Reality says Arlene would be wise to stop sneering at the south. The Brits don’t like it

The FT (£) previews  Enda’s  all-island civil dialogue on Wednesday and is gloomy about the prospects for developing an all-Ireland position due to “ unionist truculence.”


The civic dialogue is unlikely to ease any Irish fears over the UK exit from the EU. The real question is whether Mr Kenny can ever develop an all-island position on Brexit, given the truculent unionist position. “It’s going to be very difficult to do this, because by definition it will involve two stakeholders with diametrically opposed views on Brexit,” says Aidan Regan, a political scientist at University College Dublin.


Early days. Even making allowances for party conference rhetoric, it was depressing to see Arlene scoffing at the south when their help will be welcome inside the councils of the EU. The DUP may well in practice prove less stand offish  as time wears on and they are given permission to do so by the UK government.     So little is clear yet about the UK position on access to the market and the future of the customs union, even after the Nissan deal.  And there’s a lot more than the North for the Republic and the UK to worry about  over Brexit.

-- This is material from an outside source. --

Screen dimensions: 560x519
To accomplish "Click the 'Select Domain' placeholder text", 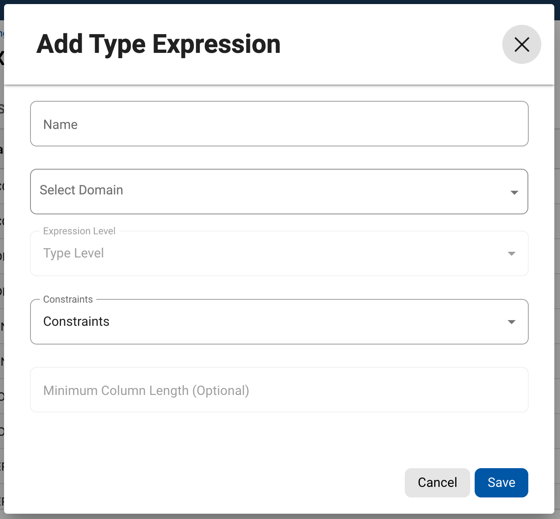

Good luck to Simon Hamilton, going out and getting new business. Competition in business is not inconsistent with government cooperation as happens all over the EU.  e.g. NI Screen with the Republic’s equivalent.

Meanwhile unfortunately , from Frances   McDonnell in today’s Irish Times….

 In fact, according to a new industry survey, the number of potential foreign investors making investment enquiries has dipped sharply in the last quarter.

The Royal Institution of Chartered Surveyors’ latest commercial market survey shows enquiries specifically from foreign investors are continuing to fall. Feedback from local RICS members also reveals evidence that some firms currently located in Northern Ireland are looking to relocate away from the UK in response to the EU referendum vote….

Latest statistics from the HM Revenue & Customs show that, in the year up to June 2016, 52 per cent – roughly £2.1 billion – of Northern Ireland’s exports still went to the the EU.

“The Irish Republic continued to dominate Northern Ireland’s export market despite its share decreasing from 36 per cent to 32 per cent compared to the previous year,” Revenue says. “Northern Ireland has a higher proportion of export trade with the EU in comparison with the other UK countries.”